August 31st-September 2nd 2005
International Conference of the Research Team Reformation / Renaissance with participants from Religious Studies (Church History), Quebec Studies, History and French Languages and Literatures of McGill University and the Universität Zürich; Coordinator & Location: Torrance Kirby, Faculty Club.
September 16th 2005
Colloquium of members of McGill University and the Université de Montréal focusing on Biblical Studies and Archeaology; Coordinator & Location: Gerbern Oegema, Birks Building and Montreal Museum of Fine Arts/Ancient Cultures.
End of September 2005
Colloquium of members of the McGill Faculties of Religious Studies, Law and Arts working on Pluralism and Education within the broader field of Religion and Public Policy; Coordinator & Location: Douglas Farrow; TBA.
September 11th-15th, 2006
International Conference "The World's Religion after 9/11" with one week of key note speakers, simultaneous sessions and workshops and ca. 2.000 representatives from the world's religions to discuss the world five years after 9/11; Coordinator & Location: Arvind Sharma, Palais des Congrès.
Graduate Students form the heart of every research project, and so too of research centres, as they not only perform most of the actual research but also secure the continuation of research projects, methodologies and schools of thought from one generation to the next. With the Centre for Research on Religion it is no different. The Centre for Research on Religion is, therefore, an important vehicle for transporting knowledge, tools and connections to future generations of students of religion.
As far as the training is concerned, graduate students are involved in most of the research projects, both in individual and team projects. Graduate students will also be represented in the governing structure of the Centre. While small or medium size research projects may not involve more than one or two graduate students each, larger research groups, such as the one on Religion and Health, will involve quite a number of graduate students. At any given time the Centre may thus employ a number of graduate students ranging from 20 to 30, as every one of the presently 21 members will have at least one or two graduate students working with her or him.
Furthermore, due to the interdisciplinary character of the larger research groups as well as that of the Centre as a whole, the work of graduate students at some periods may shift away from individual projects to projects involving multiple forms of interdisciplinary cooperation between the faculties.

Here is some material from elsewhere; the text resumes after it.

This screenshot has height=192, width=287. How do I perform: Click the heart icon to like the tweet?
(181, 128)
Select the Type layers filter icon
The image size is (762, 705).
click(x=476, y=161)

Such a development is especially important in the Humanities and also marks an overall change in the perception of scholarship away from individual to more group-oriented research.

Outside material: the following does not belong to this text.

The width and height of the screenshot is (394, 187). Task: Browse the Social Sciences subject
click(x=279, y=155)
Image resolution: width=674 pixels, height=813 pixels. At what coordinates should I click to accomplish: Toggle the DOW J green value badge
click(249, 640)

It is therefore expected that participation in the Centre for Research on Religion will broaden the graduate students' perspective and knowledge of their respective fields and serve to equip them further for their future tasks. The Centre will thus be better able to attract graduate students from outside McGill and will be better prepared to apply for funding. The Centre and its inter-disciplinary activities will provide a highly stimulating learning environment for graduate students from participating faculties. It is therefore also to be expected that this will have positive repercussions on the performance of graduate students and on time-to-graduation rates.